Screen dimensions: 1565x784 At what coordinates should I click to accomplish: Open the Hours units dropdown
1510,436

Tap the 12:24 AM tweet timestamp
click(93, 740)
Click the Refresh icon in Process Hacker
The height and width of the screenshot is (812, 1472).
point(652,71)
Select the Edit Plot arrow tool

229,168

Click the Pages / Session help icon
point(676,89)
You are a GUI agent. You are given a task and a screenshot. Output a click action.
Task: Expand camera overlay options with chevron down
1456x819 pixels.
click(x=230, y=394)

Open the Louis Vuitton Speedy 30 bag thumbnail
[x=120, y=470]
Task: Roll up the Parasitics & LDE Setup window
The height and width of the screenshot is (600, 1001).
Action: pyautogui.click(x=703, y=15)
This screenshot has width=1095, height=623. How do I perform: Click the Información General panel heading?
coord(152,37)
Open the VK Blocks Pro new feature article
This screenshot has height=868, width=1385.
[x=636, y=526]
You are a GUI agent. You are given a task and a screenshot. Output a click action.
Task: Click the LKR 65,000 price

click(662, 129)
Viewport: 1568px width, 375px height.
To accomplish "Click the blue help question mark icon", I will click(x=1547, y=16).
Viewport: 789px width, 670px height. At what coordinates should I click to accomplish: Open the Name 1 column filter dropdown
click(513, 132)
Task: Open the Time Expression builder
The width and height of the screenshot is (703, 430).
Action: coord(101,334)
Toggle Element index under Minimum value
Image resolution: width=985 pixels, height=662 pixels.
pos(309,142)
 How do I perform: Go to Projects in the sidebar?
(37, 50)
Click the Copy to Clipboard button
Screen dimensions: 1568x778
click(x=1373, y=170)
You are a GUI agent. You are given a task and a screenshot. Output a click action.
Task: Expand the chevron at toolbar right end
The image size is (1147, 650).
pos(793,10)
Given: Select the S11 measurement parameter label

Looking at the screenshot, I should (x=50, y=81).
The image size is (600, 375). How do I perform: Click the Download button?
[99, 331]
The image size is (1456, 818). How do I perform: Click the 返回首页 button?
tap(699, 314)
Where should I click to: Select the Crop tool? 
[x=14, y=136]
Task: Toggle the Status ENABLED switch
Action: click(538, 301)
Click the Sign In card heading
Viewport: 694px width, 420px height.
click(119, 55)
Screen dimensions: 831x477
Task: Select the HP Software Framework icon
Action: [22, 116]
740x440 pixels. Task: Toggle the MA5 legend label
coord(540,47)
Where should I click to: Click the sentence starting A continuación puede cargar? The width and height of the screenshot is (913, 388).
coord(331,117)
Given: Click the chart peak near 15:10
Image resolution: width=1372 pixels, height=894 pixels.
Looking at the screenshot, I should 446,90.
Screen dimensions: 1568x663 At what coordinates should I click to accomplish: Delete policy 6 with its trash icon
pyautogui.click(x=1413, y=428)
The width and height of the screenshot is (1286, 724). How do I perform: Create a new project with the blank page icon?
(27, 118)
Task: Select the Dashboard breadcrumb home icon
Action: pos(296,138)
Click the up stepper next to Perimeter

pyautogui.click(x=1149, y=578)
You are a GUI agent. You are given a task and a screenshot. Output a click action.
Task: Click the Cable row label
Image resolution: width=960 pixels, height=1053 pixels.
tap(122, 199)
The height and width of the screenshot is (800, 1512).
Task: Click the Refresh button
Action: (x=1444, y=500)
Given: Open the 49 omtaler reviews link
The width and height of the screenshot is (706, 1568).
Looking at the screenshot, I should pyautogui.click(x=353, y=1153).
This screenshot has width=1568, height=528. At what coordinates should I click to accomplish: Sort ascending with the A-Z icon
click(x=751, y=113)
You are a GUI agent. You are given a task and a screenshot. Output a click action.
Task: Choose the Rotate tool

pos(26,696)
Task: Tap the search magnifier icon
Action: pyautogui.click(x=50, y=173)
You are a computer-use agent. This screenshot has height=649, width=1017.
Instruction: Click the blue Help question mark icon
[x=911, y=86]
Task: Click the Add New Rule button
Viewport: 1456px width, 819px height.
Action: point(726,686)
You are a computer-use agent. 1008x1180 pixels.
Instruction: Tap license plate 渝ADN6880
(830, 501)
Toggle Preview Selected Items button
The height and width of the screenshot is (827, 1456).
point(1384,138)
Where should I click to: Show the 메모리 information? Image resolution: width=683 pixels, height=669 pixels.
○ ○ ○ ○ ○ ○ ○
== To do ==
Which lines in the items above contain the word "Open", matching case exactly? List each of those lines in full.

== The completed task ==
Screen dimensions: 1565x784 At what coordinates should I click to accomplish: Open the Hours units dropdown
Open the Louis Vuitton Speedy 30 bag thumbnail
Open the VK Blocks Pro new feature article
Viewport: 789px width, 670px height. At what coordinates should I click to accomplish: Open the Name 1 column filter dropdown
Task: Open the Time Expression builder
Given: Open the 49 omtaler reviews link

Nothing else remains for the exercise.